_WRITTEN PROBLEM:_
Reproduce the records verbatim, beginning at the line containing "Where should I" and ending after the line containing "Action: coord(625,236)". Omit the pictures from your reproduction.
-------- INPUT RECORDS
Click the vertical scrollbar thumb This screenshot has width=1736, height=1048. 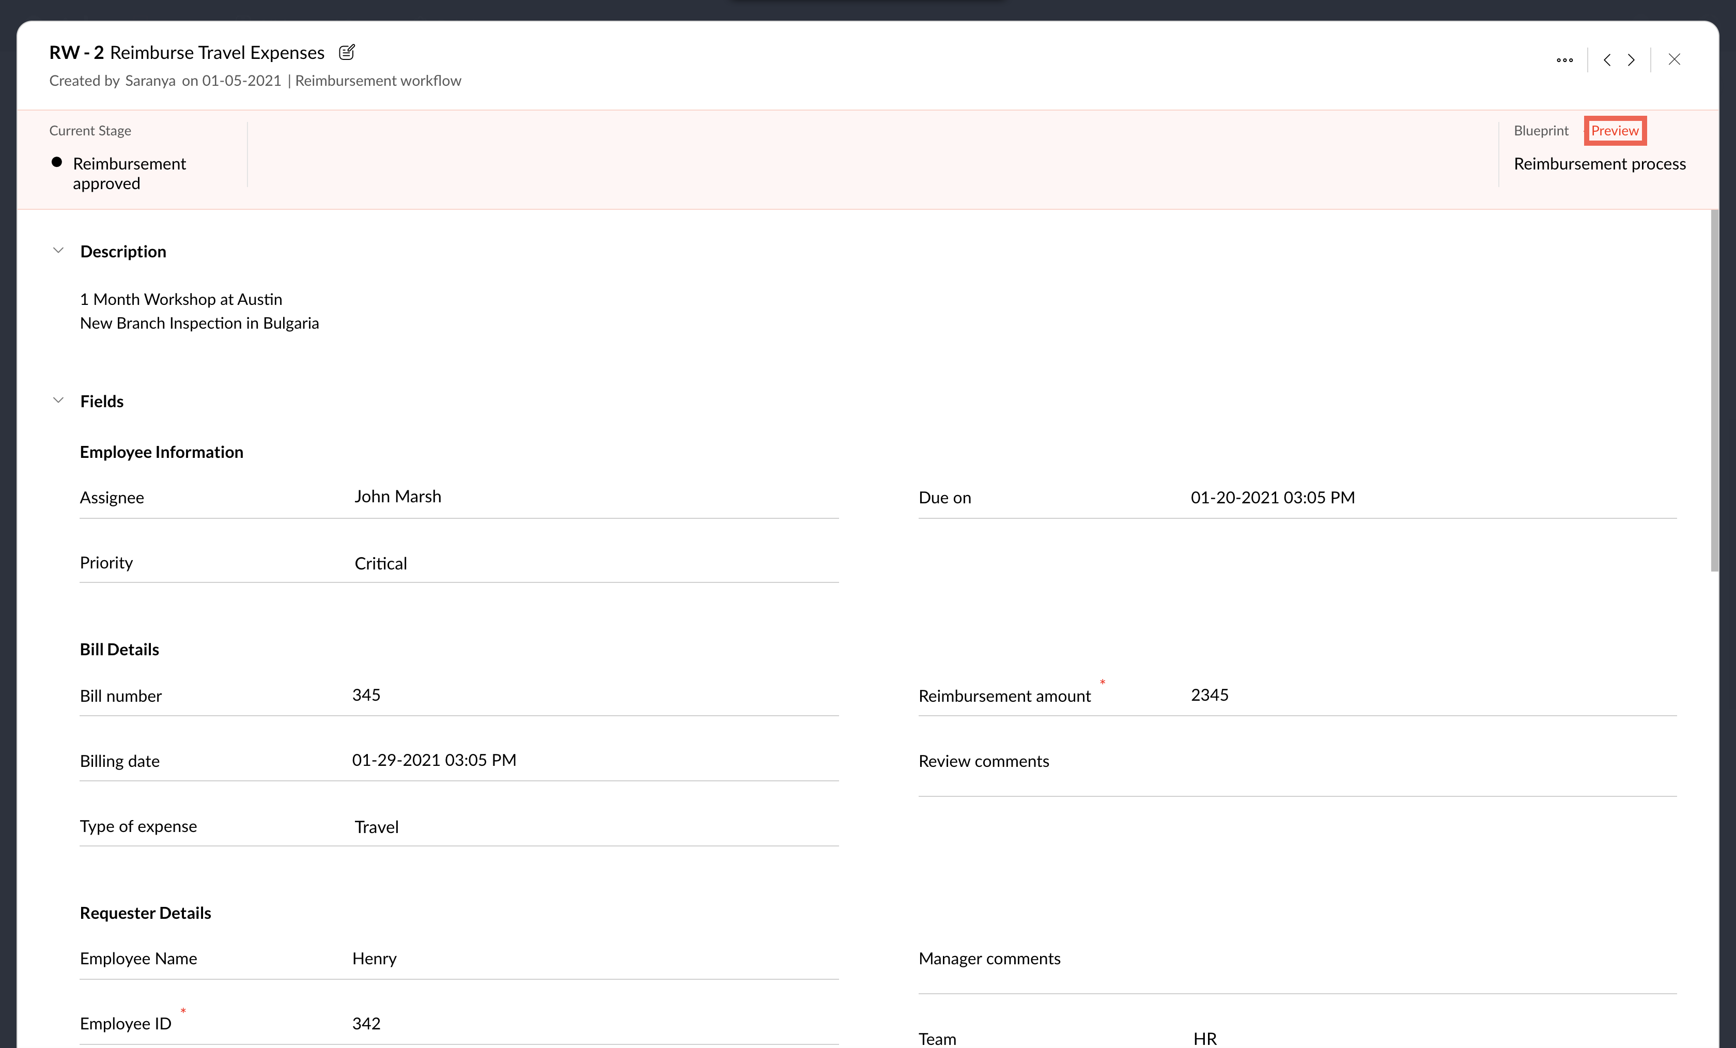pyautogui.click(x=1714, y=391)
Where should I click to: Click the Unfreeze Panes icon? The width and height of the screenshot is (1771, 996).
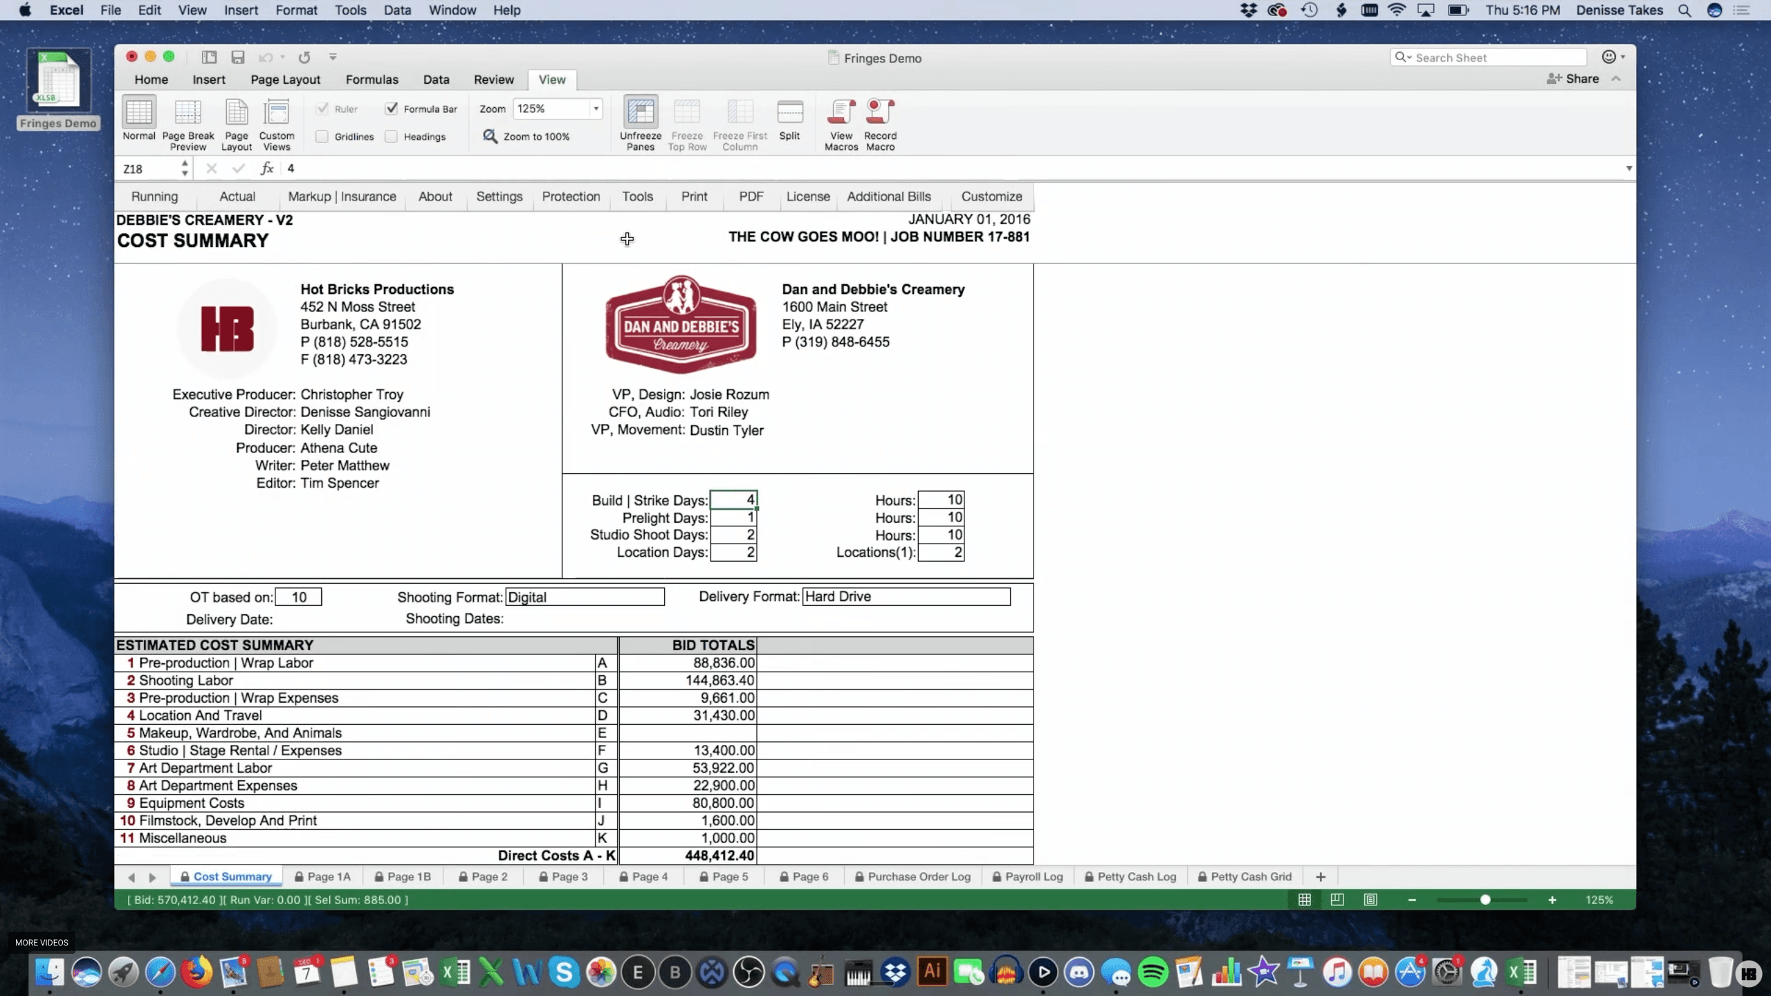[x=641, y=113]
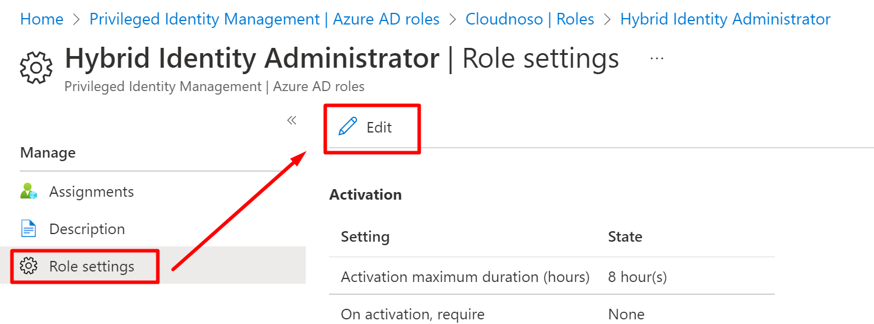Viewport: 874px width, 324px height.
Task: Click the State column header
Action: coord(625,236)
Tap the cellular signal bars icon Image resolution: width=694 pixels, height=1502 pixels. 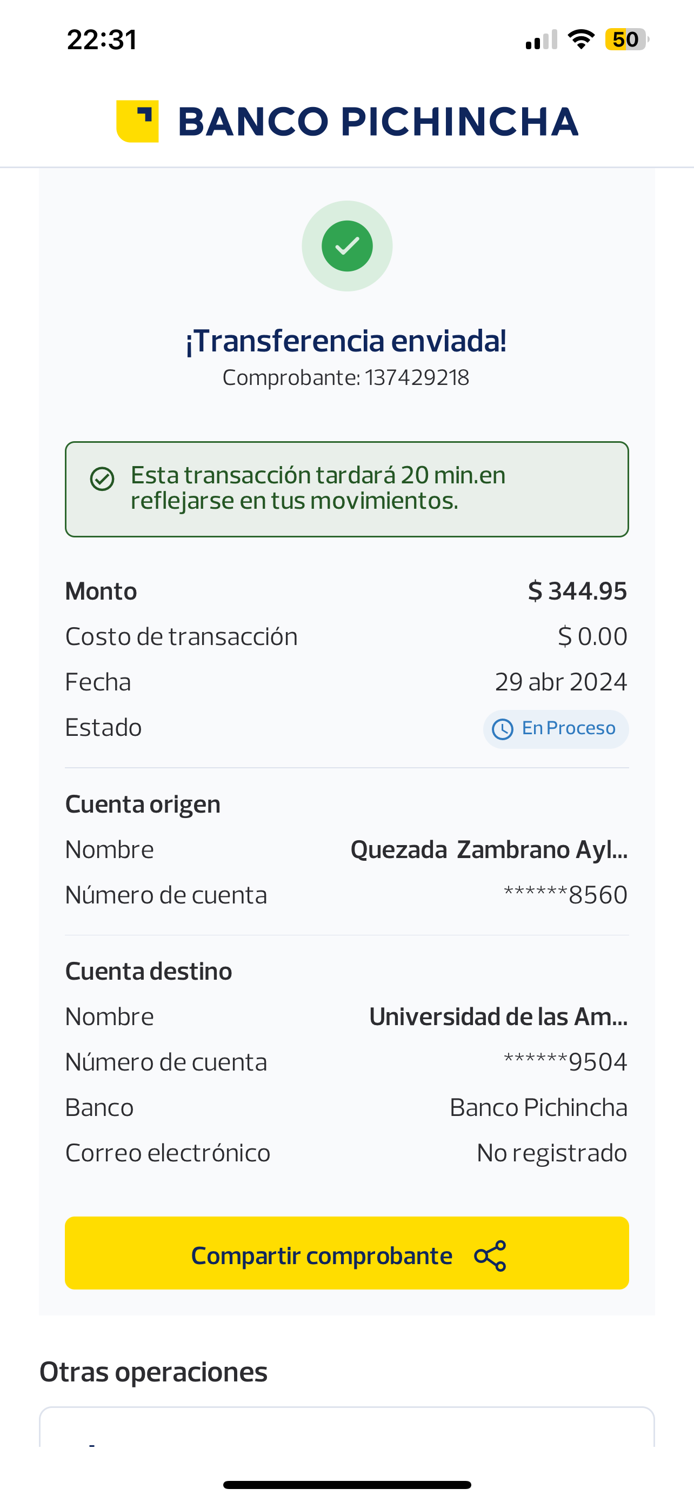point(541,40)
----------------
_THE OUTPUT:_
Where should I click to: Click the Unfreeze Panes icon? The width and height of the screenshot is (1771, 996).
[x=641, y=113]
Viewport: 874px width, 324px height.
Task: Click the State column header
Action: coord(625,236)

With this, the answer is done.